We discussed in previous blogs the need for data protection for Kubernetes and what’s different about CloudCasa. CloudCasa was designed to address the gap in data protection and disaster recovery that exists in all the leading Kubernetes distributions and managed cloud services. Further, another pain point that CloudCasa addresses is that your cloud-based applications may well be hybrid and multi-cloud applications that use both container-based storage and serverless databases. This is not unlike your on-premises applications that run in different server, virtualization, and storage infrastructures. CloudCasa was designed to support hybrid, distributed, multi-cluster, and multi-cloud environments.
One of our early beta users challenged us on why CloudCasa was needed when there is already backup for a Kubernetes cluster available in Azure. Indeed, Azure’s best practices guide for storage and backups in Azure Kubernetes Service states: Back up your data using an appropriate tool for your storage type, such as Velero or Azure Backup.
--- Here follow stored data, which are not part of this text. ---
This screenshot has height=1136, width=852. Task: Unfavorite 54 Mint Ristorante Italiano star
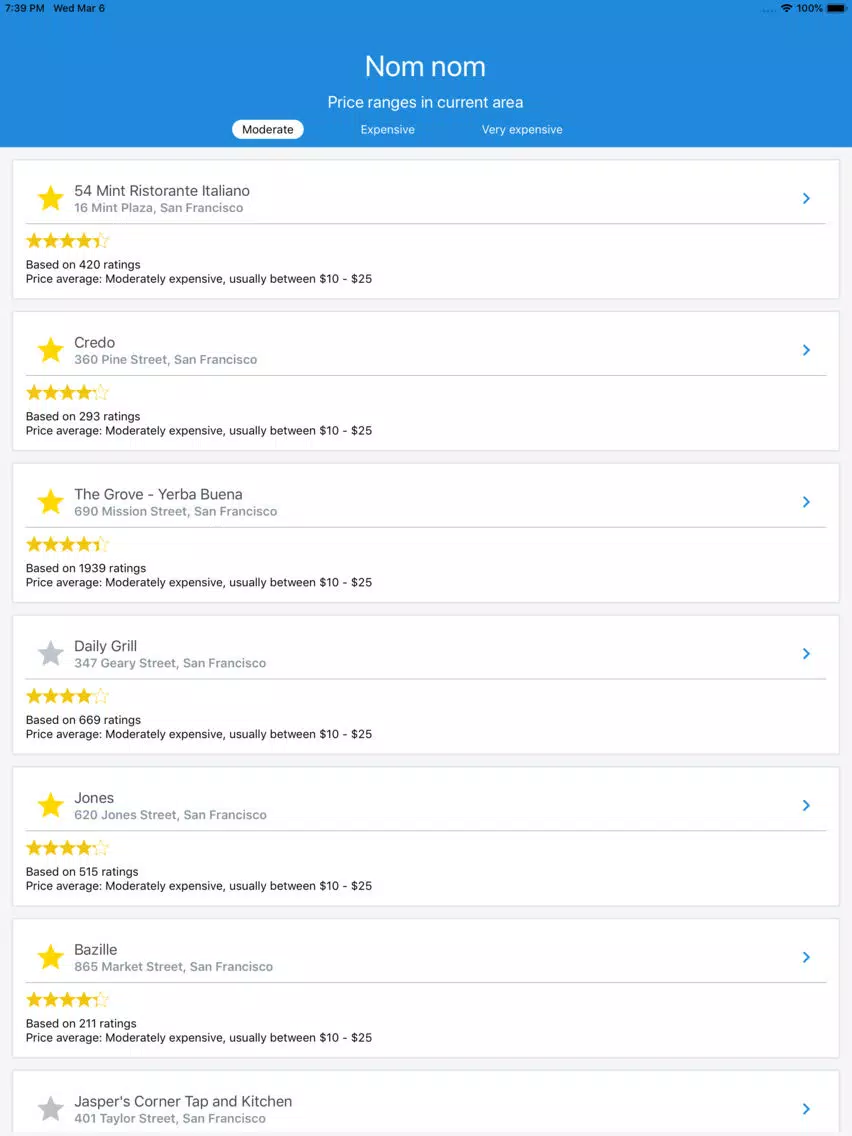click(51, 199)
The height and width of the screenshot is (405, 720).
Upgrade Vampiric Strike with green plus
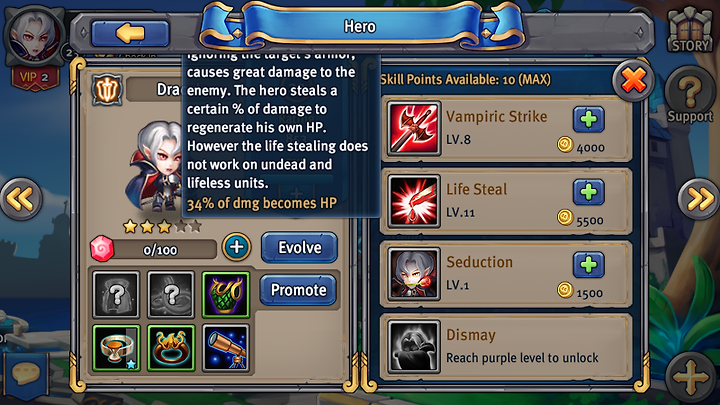point(588,119)
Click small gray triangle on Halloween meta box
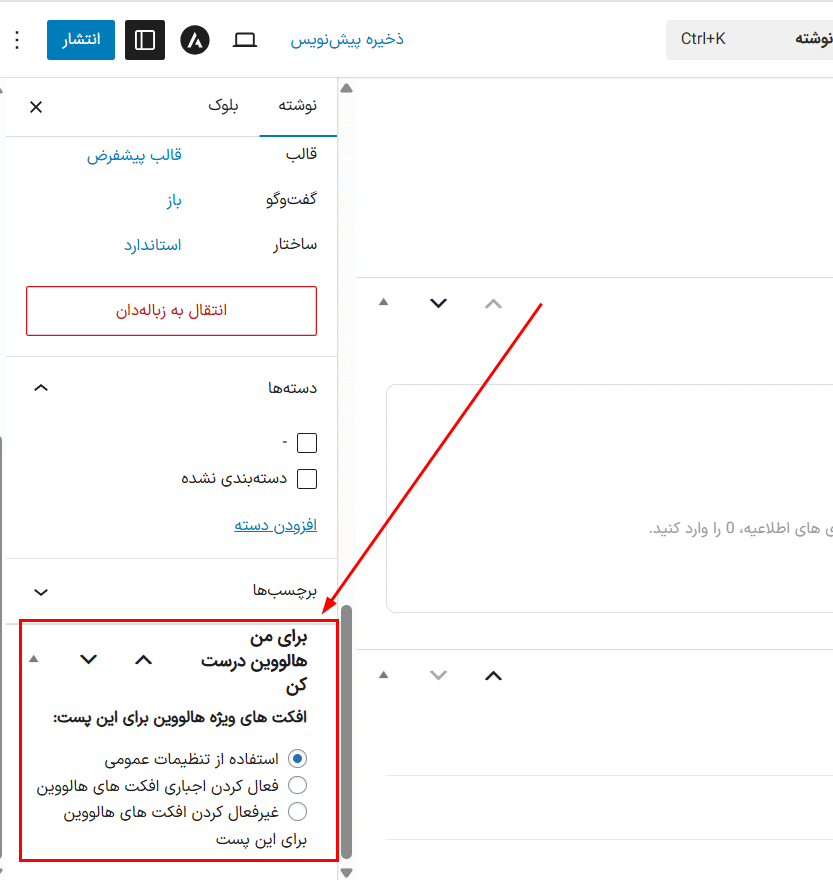 tap(33, 660)
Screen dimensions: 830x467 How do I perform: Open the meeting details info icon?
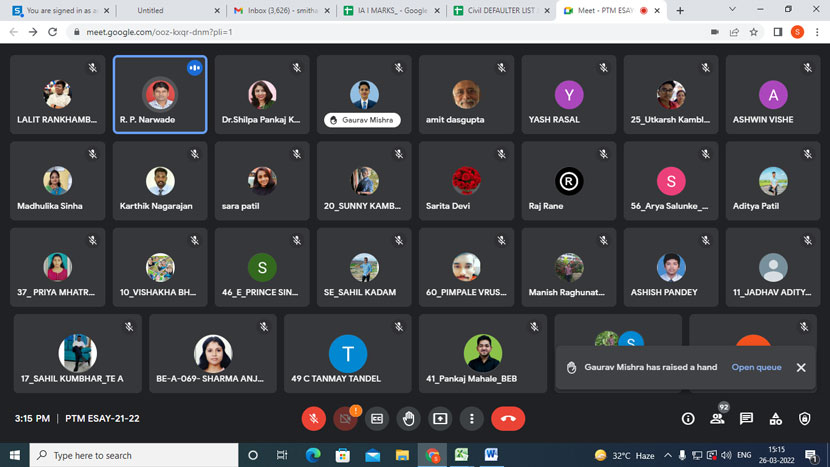[x=688, y=419]
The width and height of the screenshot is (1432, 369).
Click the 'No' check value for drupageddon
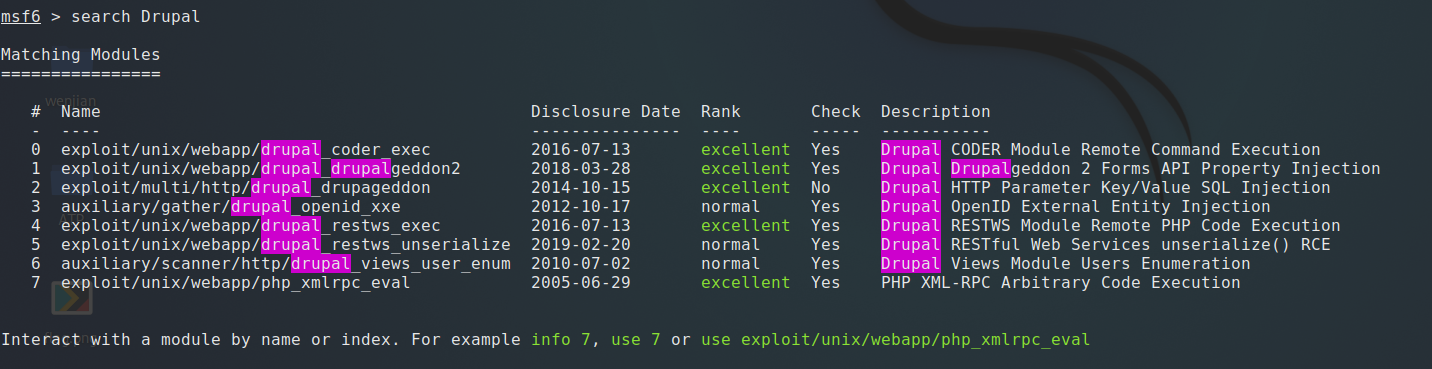click(x=821, y=188)
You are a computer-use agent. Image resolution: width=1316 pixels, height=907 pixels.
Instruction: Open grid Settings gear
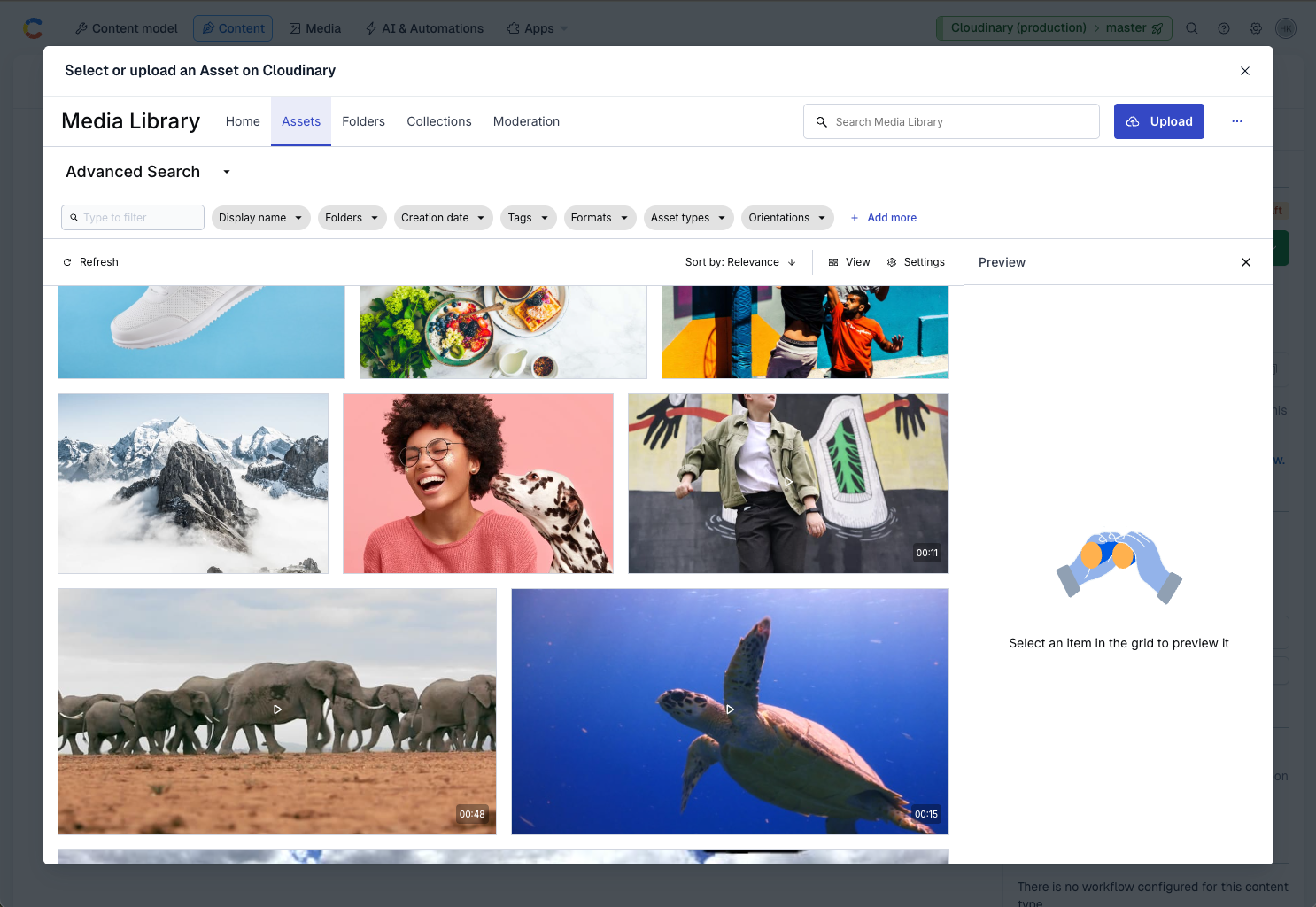892,262
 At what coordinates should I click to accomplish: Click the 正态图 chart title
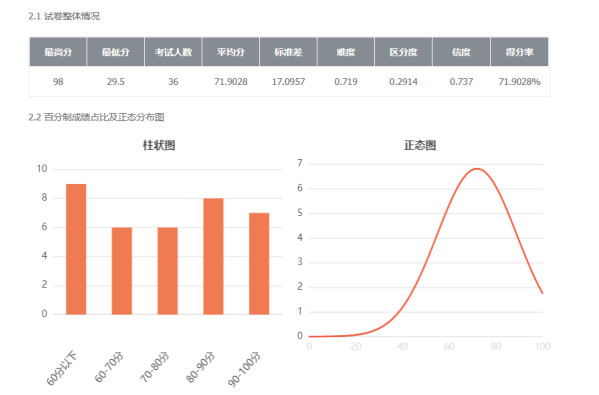pos(420,145)
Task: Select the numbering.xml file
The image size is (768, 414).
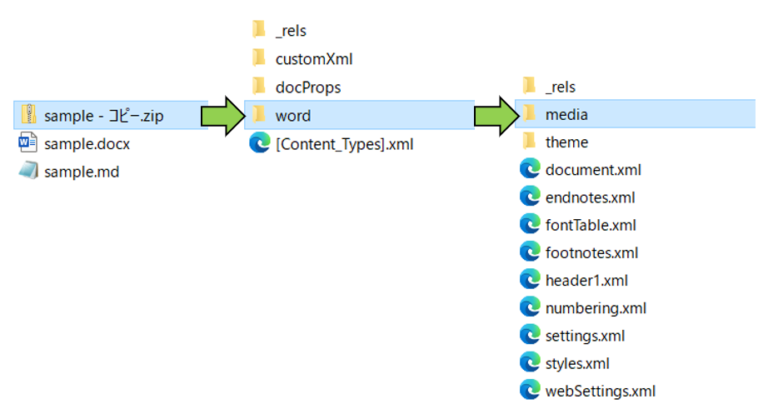Action: point(596,307)
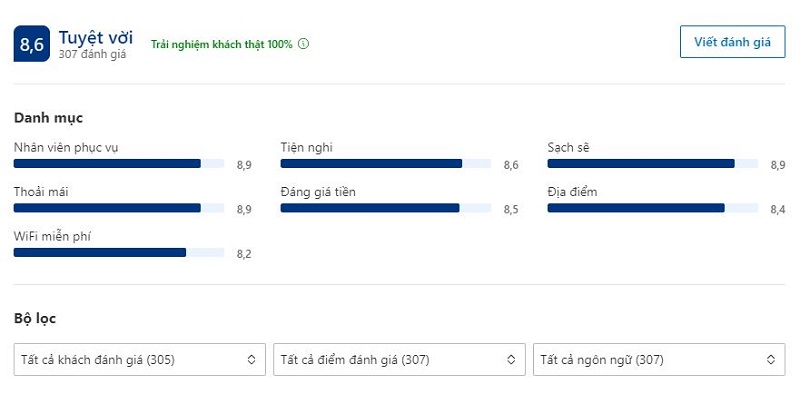
Task: Open the 'Tất cả khách đánh giá (305)' dropdown
Action: pos(140,360)
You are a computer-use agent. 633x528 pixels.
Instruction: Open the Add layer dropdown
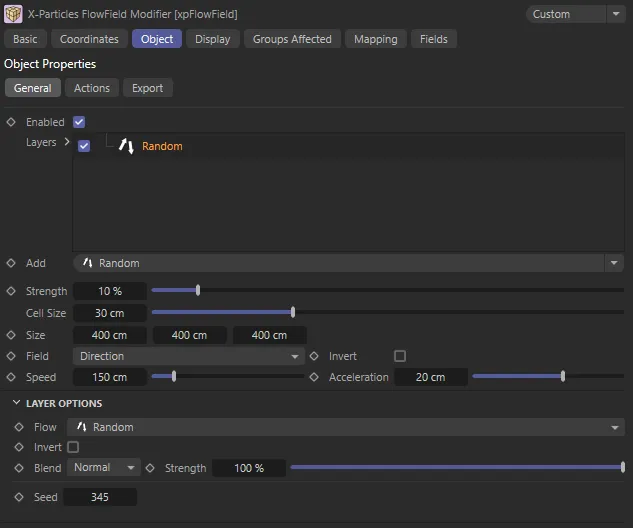348,263
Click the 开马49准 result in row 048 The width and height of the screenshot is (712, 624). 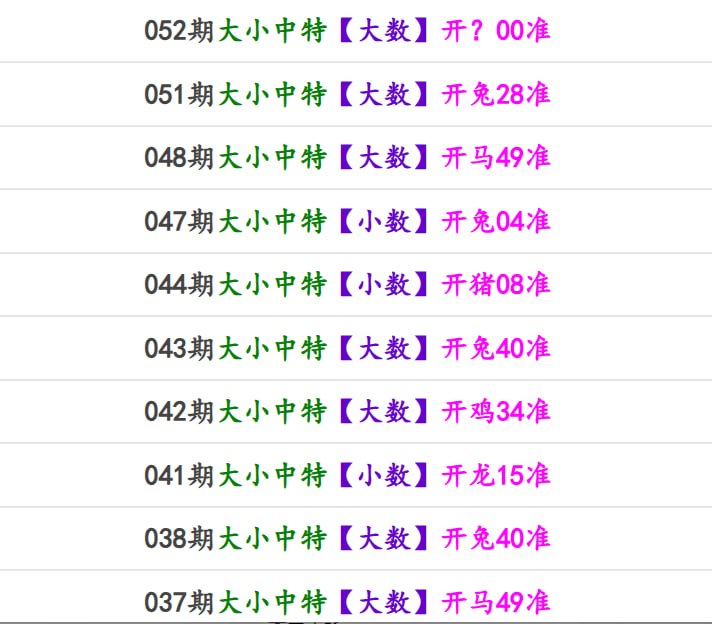[496, 158]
The Azure Backup service is a file and VM-level backup that is not container or cluster aware, so it is not suitable for recovering cluster configuration and application state. While Azure Backup does support all of Azure’s databases, CloudCasa will also support these and the serverless databases of other cloud services.
Velero is an open source, CLI-based tool that needs infrastructure to be provisioned and supported for it. Then you need to manually setup and configure it for each cluster you have, including the backup storage target for each cluster.
Top 10 Reasons for Using CloudCasa instead of Velero
10. Backups are Monitored: We monitor backup success rates across customers, debug your problems, and proactively inform you when you could do something to improve your success rates.